Carbone: incompatibile con gli obiettivi di contrasto al cambiamento climatico
Alla COP 21 in corso a Parigi Climate Action Tracker ha presentato “Coal Gap”, un report che evidenzia la situazione degli impianti di generazione elettrica a carbone sparsi per il mondo.
Secondo il report, in particolare, a livello globale ci sono circa 2.500 impianti a carbone in fase di realizzazione: tali impianti, una volta a regime, genereranno emissioni di gas serra in quantità tale da superare abbondantemente il livello emissivo necessario per mantenere l’innalzamento delle temperature sotto i 2°C rispetto ai livelli dell’era pre-industriale, l'obiettivo auspicato dalla COP 21 di Parigi.
Riportiamo da sito di Ecofys, una delle realtà coautrici del report: "Anche senza nuove costruzioni, le emissioni dalle centrali a carbone nel 2030 sarebbero ancora del 150% superiore a quello che è coerente con gli scenari limitare il riscaldamento al di sotto dei 2 ° C rispetto ai livelli preindustriali.
Se la nuova capacità a carbone progettata -stimato dal Global Coal Plant Tracker- dovesse essere effettivamente costruita, si supererebbero i livelli richiesti del 400%".
Pieter Van Breevoort, esperto di energie rinnovabili di Ecofys e co-autore del rapporto: "C’è solo una soluzione al problema di avere troppe centrali a carbone in attività ed è annullare la loro realizzazione".
Esistono peraltro diverse iniziative globali volte al disinvestimento dalle fonti fossili, come per esempio la campagna "Fossil Divestment", di cui abbiamo parlato ampiamente anche su questo sito, anche in ragione degli oggettivi elevatissimi costi esterni (quali costi ambientali e sociali) che queste fonti vanno a generare.
Ma le banche che cosa fanno? Come si regolano in merito agli investimenti in queste fonti non rinnovabili?
Prendendo a riferimento il recente studio "The Coal Test - Where Banks stand on climate at COP 21" prodotto da Rainforest Action Network, BankTrack, Friends of the Earth France e Urgewald, si possono ritrovare dati a dimostrazione del fatto che nel quinquennio 2009-2015 (il periodo tra le importanti COP 15 di Copenhagen e l'attuale COP 21 di Parigi) le Banche non abbiano dirottato i propri investimenti verso attività più climate o social friendly, continuando anzi i propri investimenti verso fonti fossili per un controvalore (nel sopraccitato periodo) di 257 miliardi di dollari.
Nel solo 2013, 92 Banche hanno sovvenzionato il carbone con una somma pari circa 71 miliardi di US$ (equivalente a circa 66 miliardi di euro), quattro volte in più di quanto erogato nel 2005.
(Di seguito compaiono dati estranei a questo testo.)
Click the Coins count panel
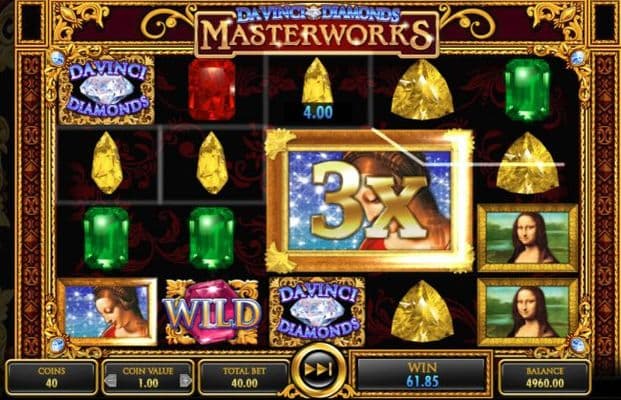Screen dimensions: 621x400 (x=51, y=377)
In questo periodo di crisi economica globale, le grandi banche europee e americane continuano ad investire in diverse attività collegate alle fonti energetiche "sporche", sostanzialmente disinteressandosi degli impatti ambientali e sanitari che queste fonti fossili determinano sulle nostre società. Carbone in primis.
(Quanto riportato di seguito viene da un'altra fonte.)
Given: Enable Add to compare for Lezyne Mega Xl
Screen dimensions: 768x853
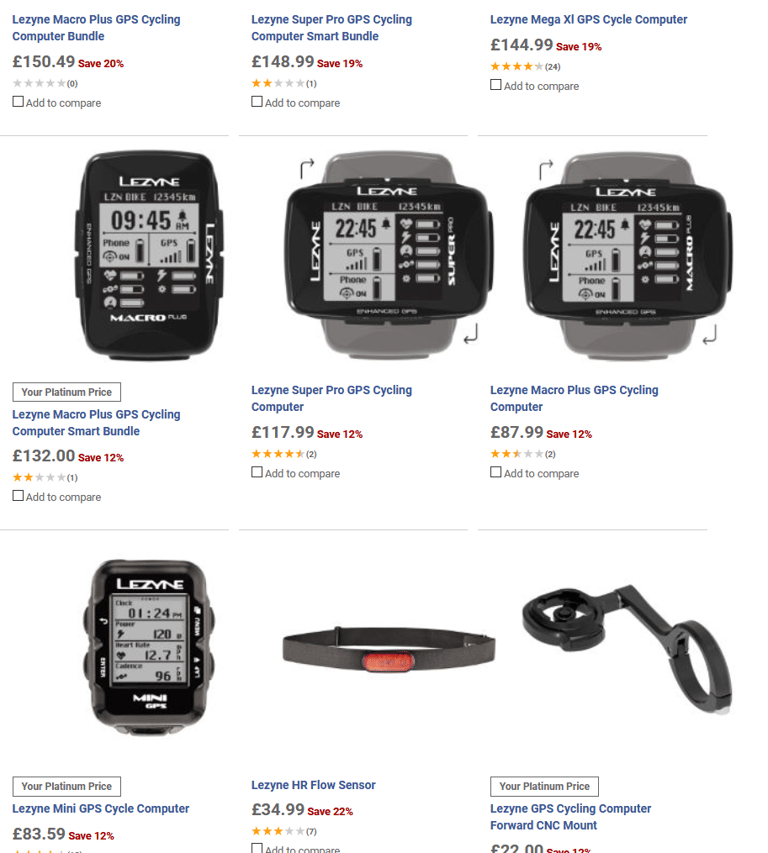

In questa "sporca classifica", le Banche maggiormente interessate sono quelle rappresentate nella figura a seguito:
Nei primi posti si vede anche la presenza di BNP Paribas (14,84), sponsor di COP 21 per il cofinanziamento dei 170 milioni di euro che sono stati necessari per la realizzazione della Conferenza sul clima.
E' però vero che oltre al sistema di finanziamento del mondo privato, esiste anche un forte sussidio alle fonti fossili (la cui combustione è la prima responsabile delle emissioni dei gas climalteranti) da parte del settore pubblico: secondo una stima del FMI (Fondo monetario internazionale) nel solo 2015 saranno destinati 5.300 miliardi di dollari ad incentivare le fonti energetiche più inquinanti, una cifra che da sola costituisce il 6,5% del PIL globale superando anche la spesa sanitaria globale.
Prendendo come riferimento i dati del recente "Coal Atlas" (edizione 2015) si evidenzia una incentivazione distribuita in ogni parte del globo, direttamente dagli Stati o da Aziende da loro partecipate/possedute:
Le istanze climatiche sono oggi importanti ed una efficace azione di contrasto al climate change non è assolutamente più procrastinabile: il dato di fatto è che per evitare il caos climatico l'umanità dovrà rinunciare a bruciare quasi il 90 per cento delle riserve accertate di carbone, più di un terzo delle riserve di petrolio e la metà delle riserve di gas naturale, i cosiddetti "unburnable fuels".
Senza andare a cercarne altre, virtualmente inutilizzabili proprio in logica climatica!